### Problem statement
Each entry below should be returned exactly as is, with the pictures removed.

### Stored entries
········
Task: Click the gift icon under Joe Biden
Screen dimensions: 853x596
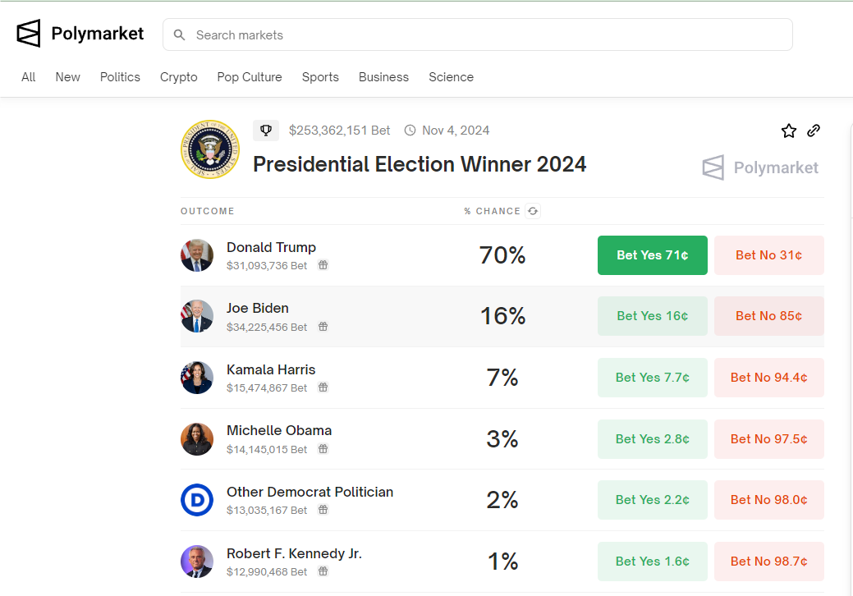Action: (323, 327)
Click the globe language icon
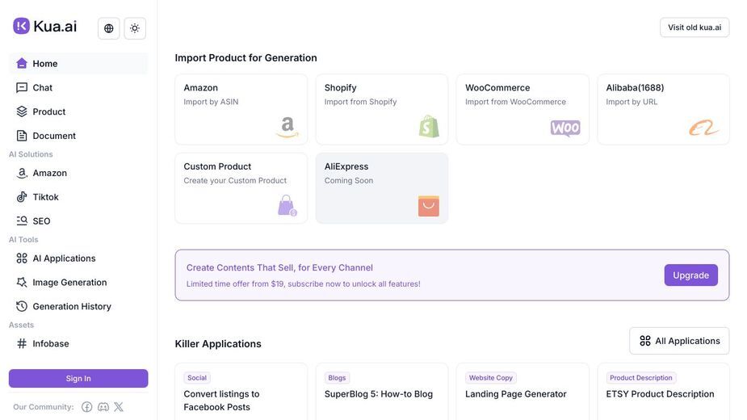The height and width of the screenshot is (420, 747). (109, 28)
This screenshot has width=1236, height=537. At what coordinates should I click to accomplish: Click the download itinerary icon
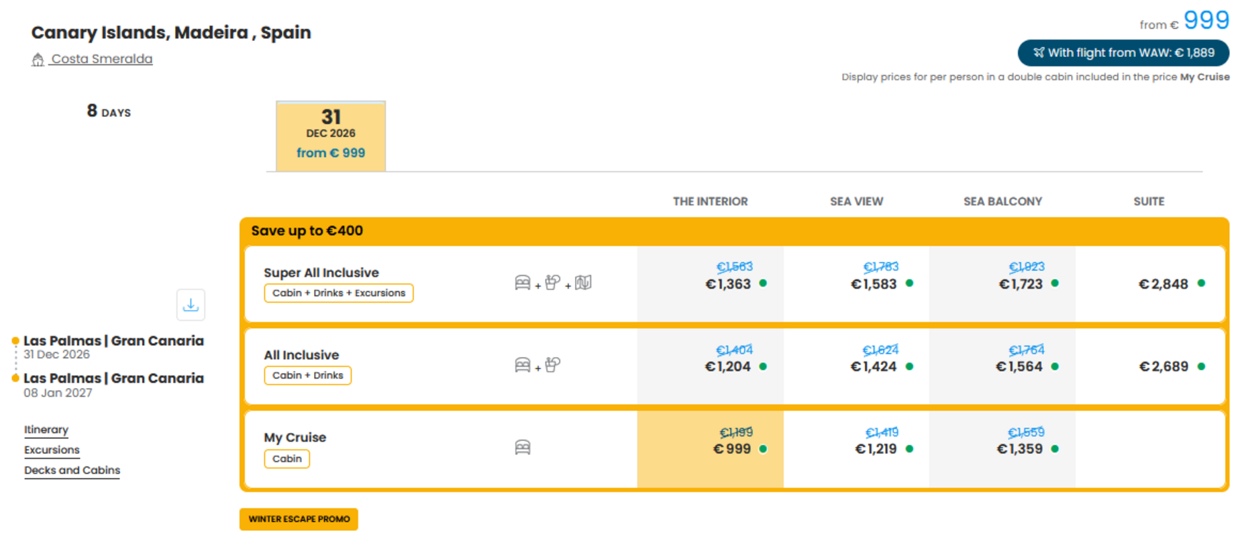coord(191,305)
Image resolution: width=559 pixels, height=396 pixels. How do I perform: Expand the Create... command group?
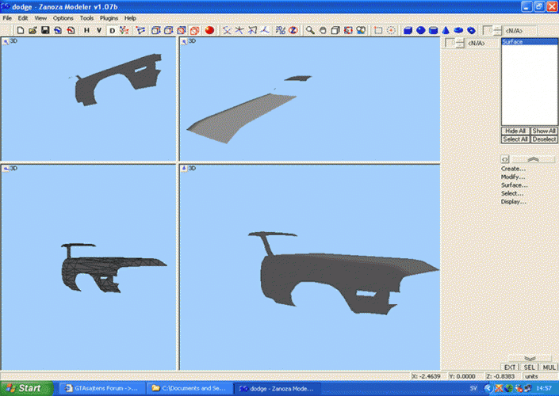[x=514, y=169]
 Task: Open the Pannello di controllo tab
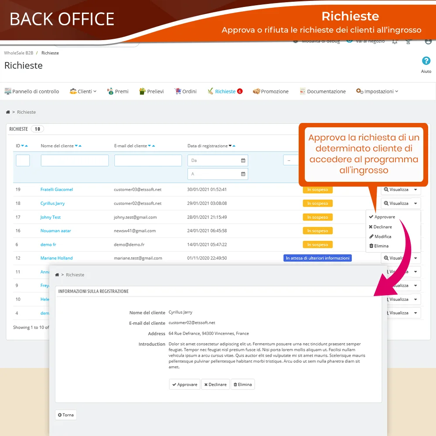click(32, 92)
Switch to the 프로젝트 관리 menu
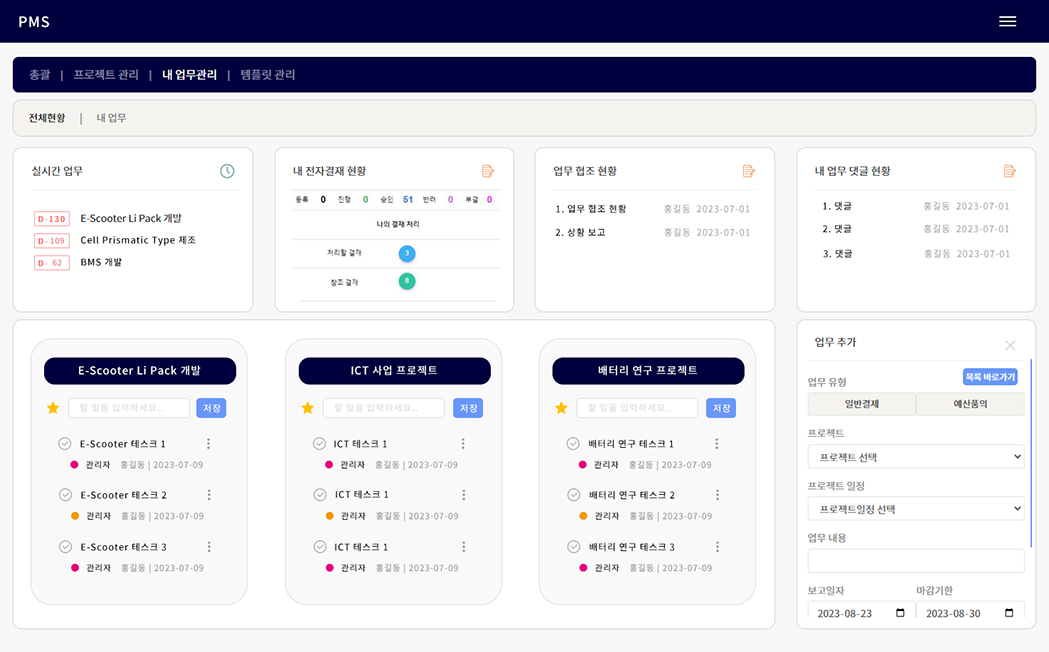 (106, 75)
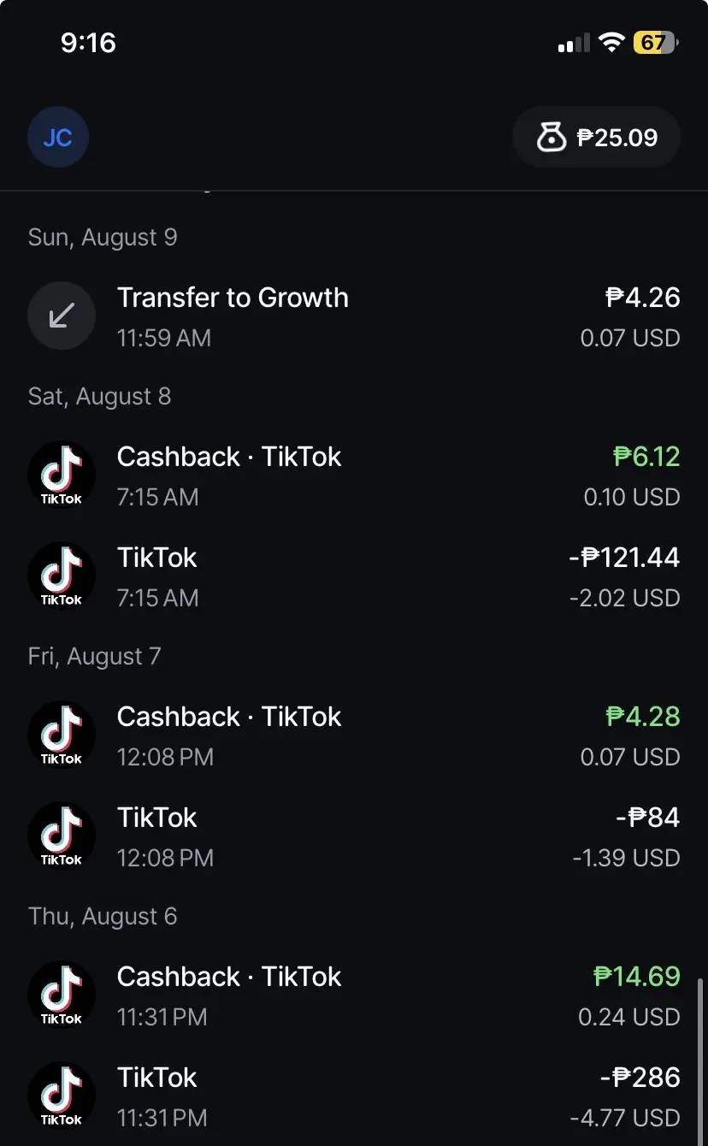Tap TikTok logo on -₱121.44 payment

[62, 576]
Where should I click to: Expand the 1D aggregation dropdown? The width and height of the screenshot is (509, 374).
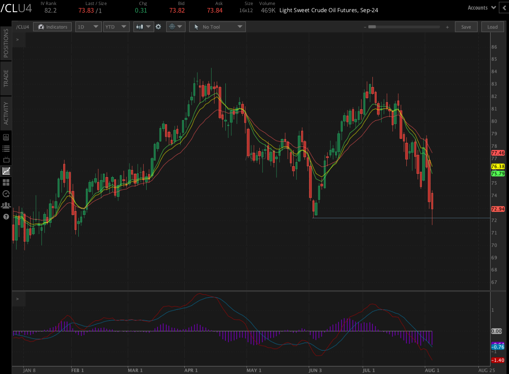[88, 27]
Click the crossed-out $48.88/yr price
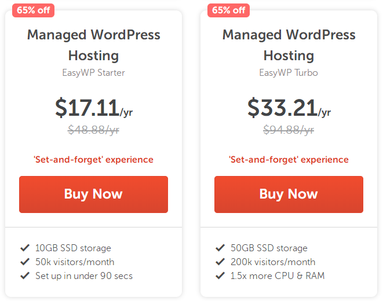 (x=93, y=130)
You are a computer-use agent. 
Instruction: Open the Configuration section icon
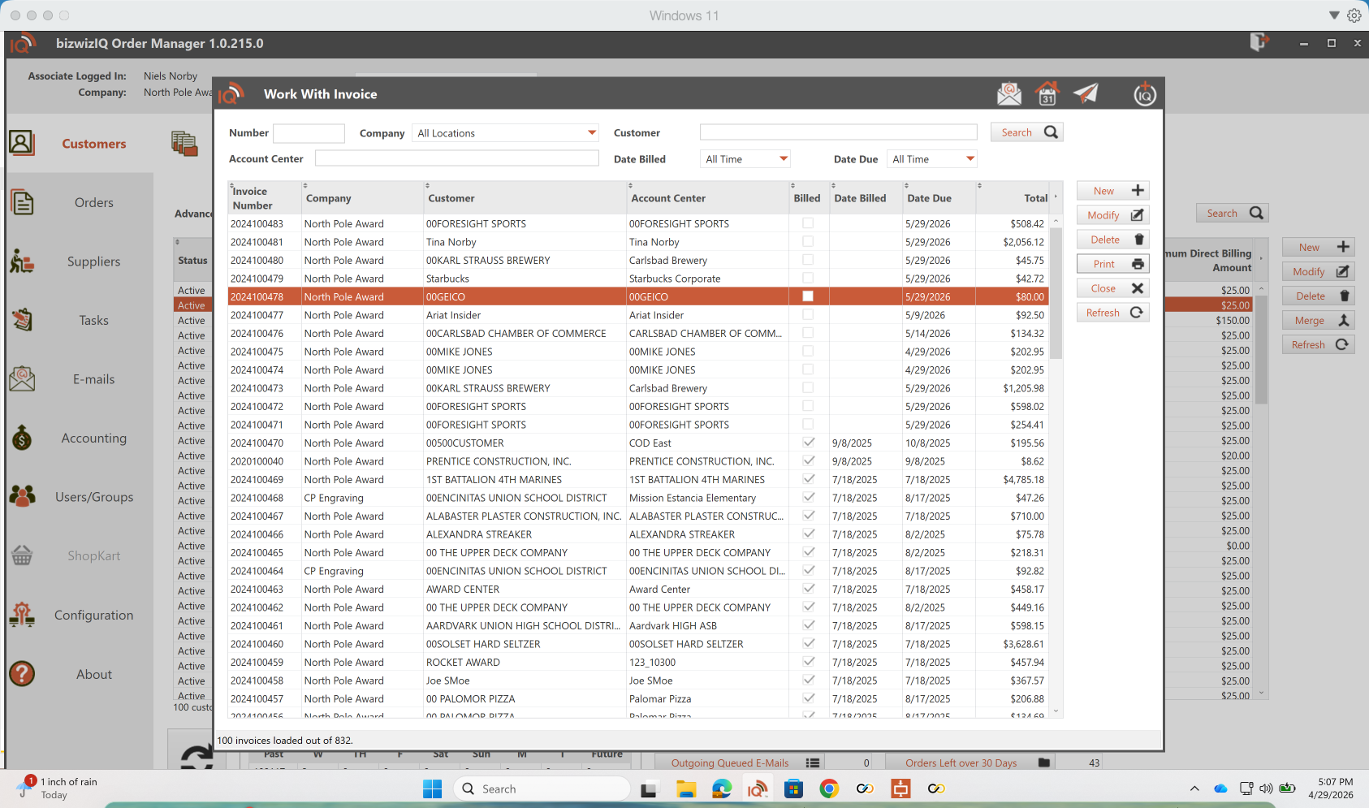tap(22, 615)
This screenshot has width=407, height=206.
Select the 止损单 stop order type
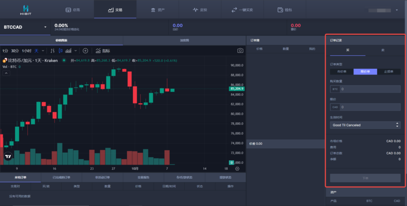388,72
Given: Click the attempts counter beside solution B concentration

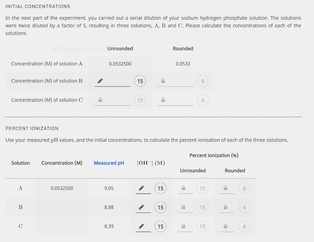Looking at the screenshot, I should coord(140,81).
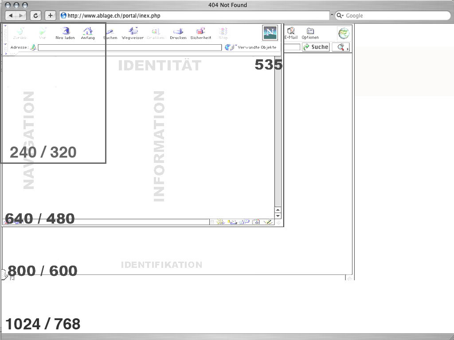Click the Neu laden reload icon

click(65, 33)
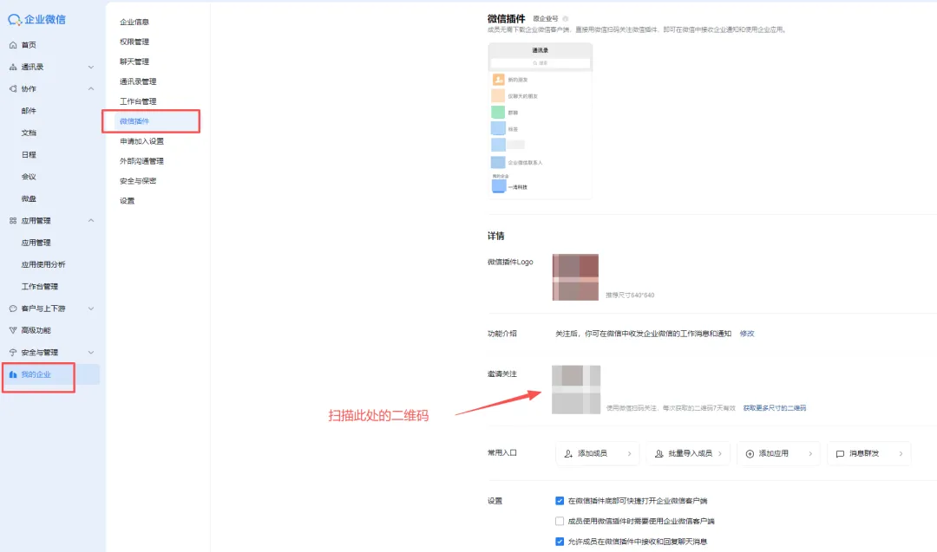Open 会议 from the navigation

[x=29, y=176]
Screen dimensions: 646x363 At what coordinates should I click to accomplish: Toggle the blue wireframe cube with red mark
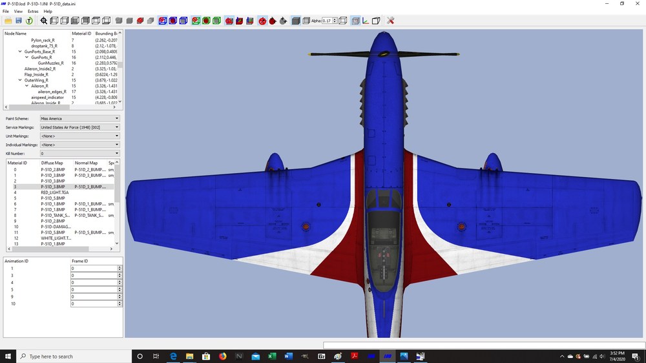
········
### Task response
Task: Click the gift icon under Joe Biden
Screen dimensions: 853x596
Action: (323, 327)
Click the globe language icon
The height and width of the screenshot is (420, 747). (109, 28)
This screenshot has width=1236, height=537. At what coordinates should I click to accomplish: Click the download itinerary icon
coord(191,305)
Image resolution: width=559 pixels, height=396 pixels. How do I perform: Expand the Create... command group?
[x=514, y=169]
 Task: Open the Pannello di controllo tab
click(32, 92)
Switch to the 프로젝트 관리 menu
 (106, 75)
Tap TikTok logo on -₱121.44 payment

[62, 576]
Where should I click to: Expand the 1D aggregation dropdown? The width and height of the screenshot is (509, 374).
[88, 27]
Click the crossed-out $48.88/yr price
 (x=93, y=130)
You are a computer-use agent. 
Instruction: Open the Configuration section icon
tap(22, 615)
This screenshot has width=407, height=206.
Select the 止损单 stop order type
388,72
Given: Click the attempts counter beside solution B concentration

Looking at the screenshot, I should coord(140,81).
Click the Neu laden reload icon

click(65, 33)
Open 会议 from the navigation

[x=29, y=176]
Screen dimensions: 646x363 At what coordinates should I click to accomplish: Toggle the blue wireframe cube with red mark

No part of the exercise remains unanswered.